Objectives: Nanosizing natural products may increase their activity for a number of reasons ranging from an improved bioavailability to physical nano-toxicity. Because Nigella sativa is amenable to being “milled down”, this spice has been employed to explore the underlying causes of increased activity upon mechanical particle size reduction.

Methods: Nigella sativa seeds were pre-milled employing a household flour mill followed by extensive grinding exploiting a planetary ball mill. The particles were characterized employing Laser Diffraction, Photon Correlation Spectroscopy and Scanning Electron Microscopy connected with Energy Dispersive X-ray Diffraction. Finally, the samples were evaluated for sterility profile, and nematicidal and antioxidant activities.

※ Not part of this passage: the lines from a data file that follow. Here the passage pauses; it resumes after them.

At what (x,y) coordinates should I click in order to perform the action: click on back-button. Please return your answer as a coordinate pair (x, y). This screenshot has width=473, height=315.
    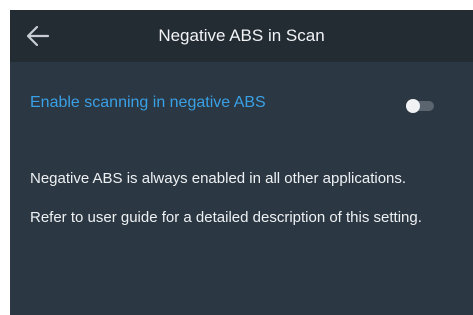
    Looking at the image, I should click on (38, 36).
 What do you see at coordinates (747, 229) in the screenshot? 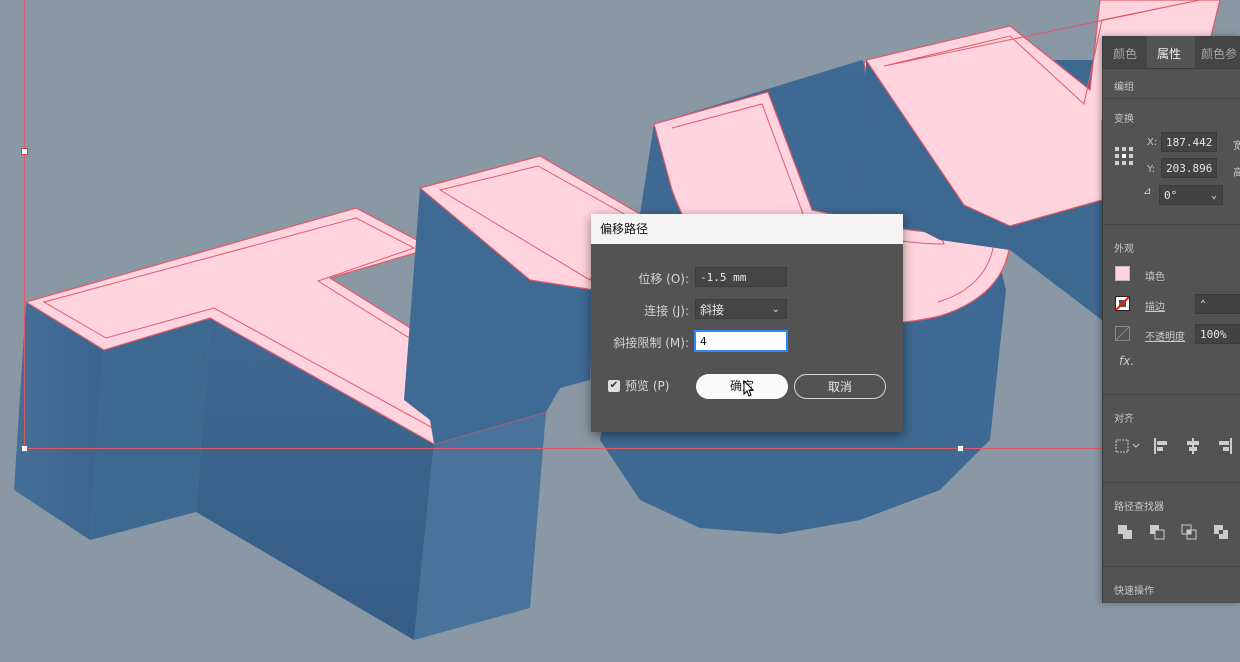
I see `dialog-title: 偏移路径` at bounding box center [747, 229].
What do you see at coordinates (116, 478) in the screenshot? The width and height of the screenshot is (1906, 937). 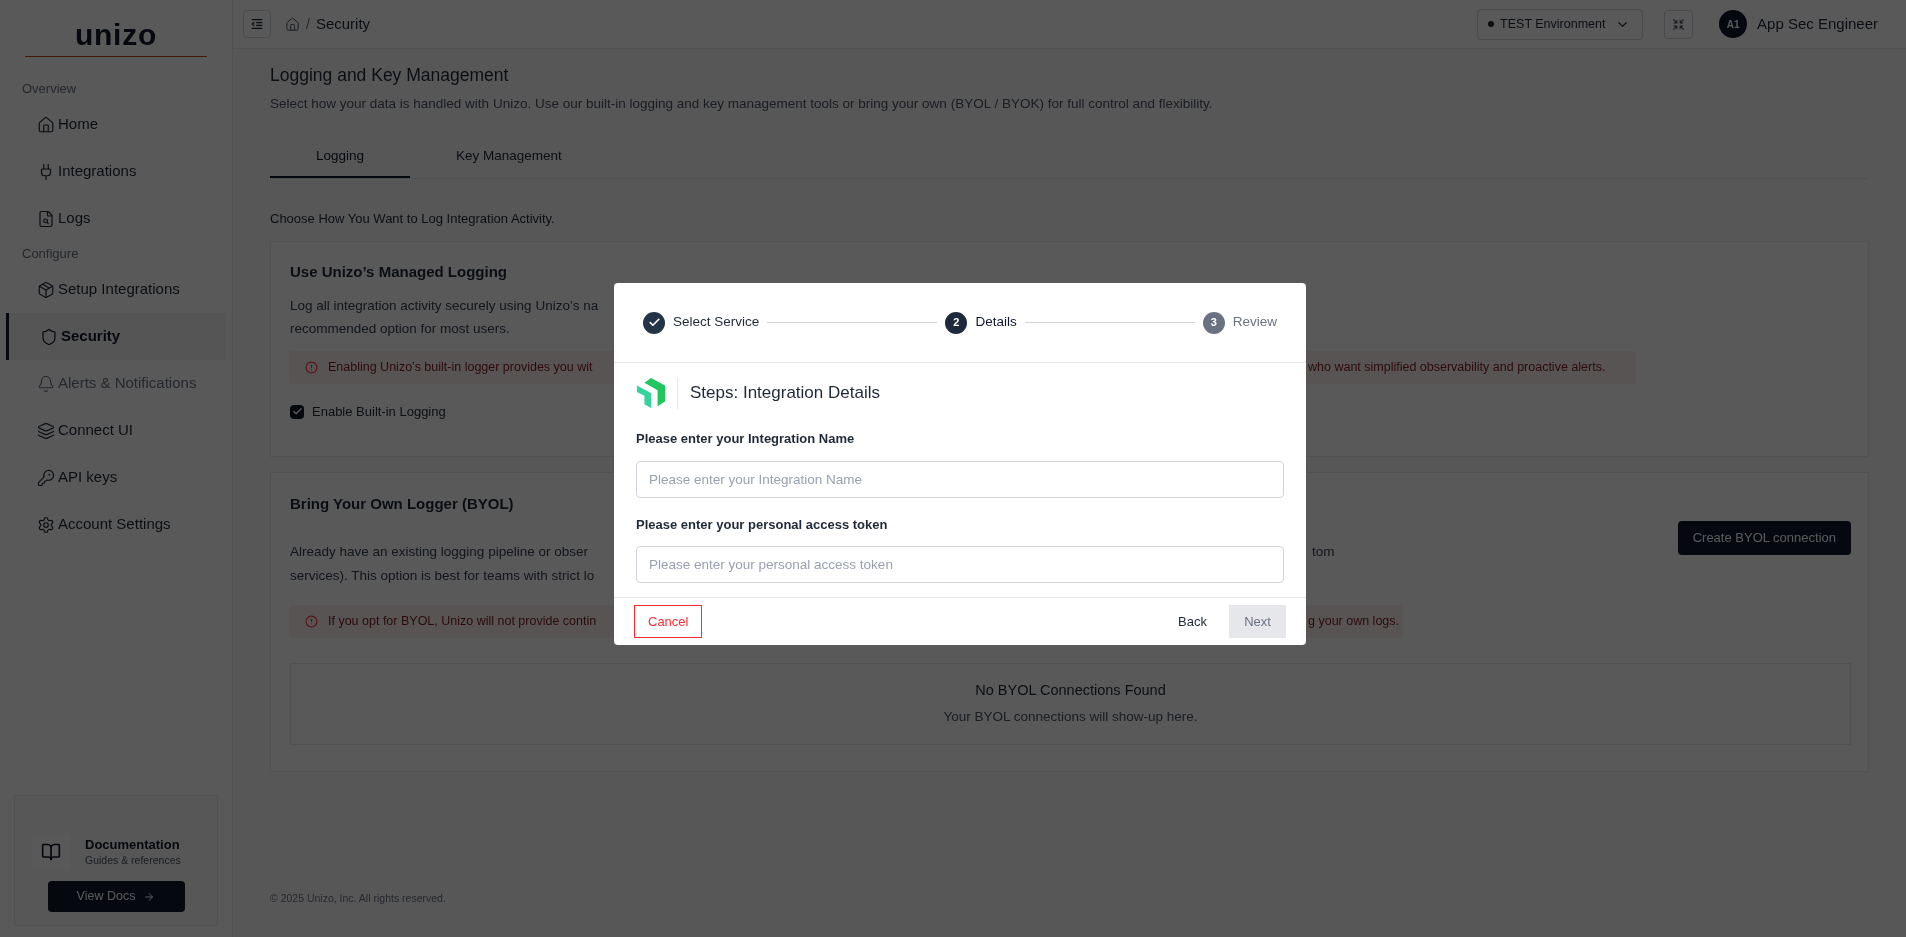 I see `sidebar-item: API keys` at bounding box center [116, 478].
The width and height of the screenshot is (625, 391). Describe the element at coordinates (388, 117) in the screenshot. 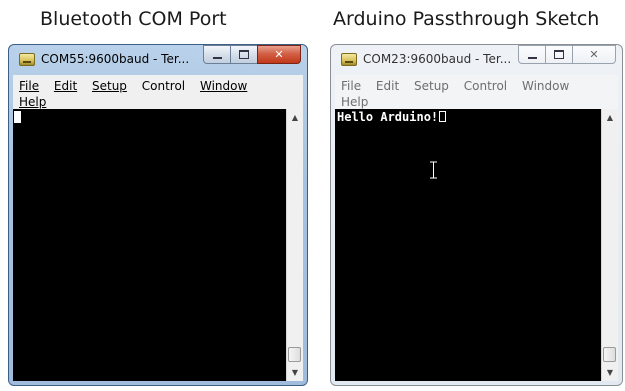

I see `terminal-output-text: Hello Arduino!` at that location.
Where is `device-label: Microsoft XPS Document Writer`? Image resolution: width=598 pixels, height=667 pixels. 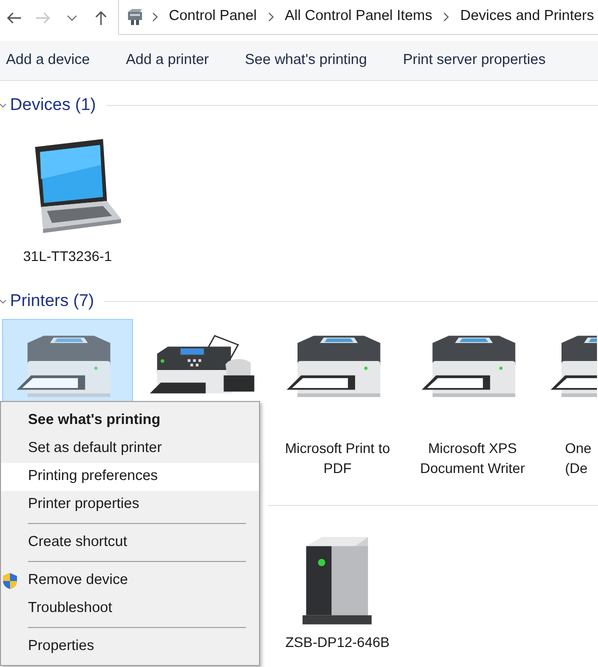
device-label: Microsoft XPS Document Writer is located at coordinates (472, 458).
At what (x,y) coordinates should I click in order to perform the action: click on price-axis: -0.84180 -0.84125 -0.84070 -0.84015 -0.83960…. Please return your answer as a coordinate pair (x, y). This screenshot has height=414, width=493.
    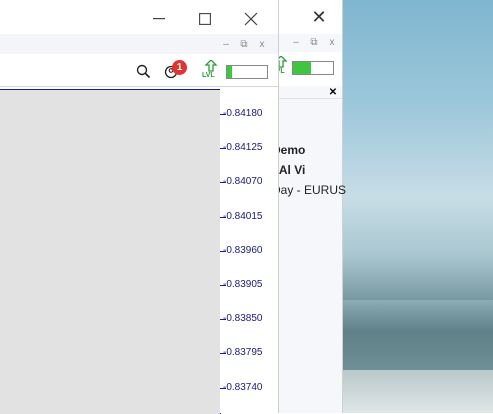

Results: Suspensions containing fairly uniform particles of Nigella sativa showing diameters in the range of 100-1000 nm have been obtained. These nanosuspensions are characterized by considerably reduced microbial contamination when compared to the bulk material and reasonable antioxidant and nematicidal activities when employed at higher concentrations. This activity is comparable to the one of the ethanolic extract of the seeds and is significantly higher when compared to the one of aqueous extracts. A combination of “sterilization and extraction by milling”, improved liberation of soluble substances from small particles, surface activity and physical nano-activity of the particles itself is likely responsible for the activities observed.

Conclusion: Nanosizing of the entire natural products provides an interesting alternative to solvent extraction as it results in the liberation of active ingredients and certain additional activities. The resulting nanosuspensions can be investigated further and optimized for applications in Nutrition, Agriculture, Medicine, and Cosmetics.

Keywords: Antioxidant activity, ball milling, heat-sterilization, nanoparticles, nematodes, Nigella sativa.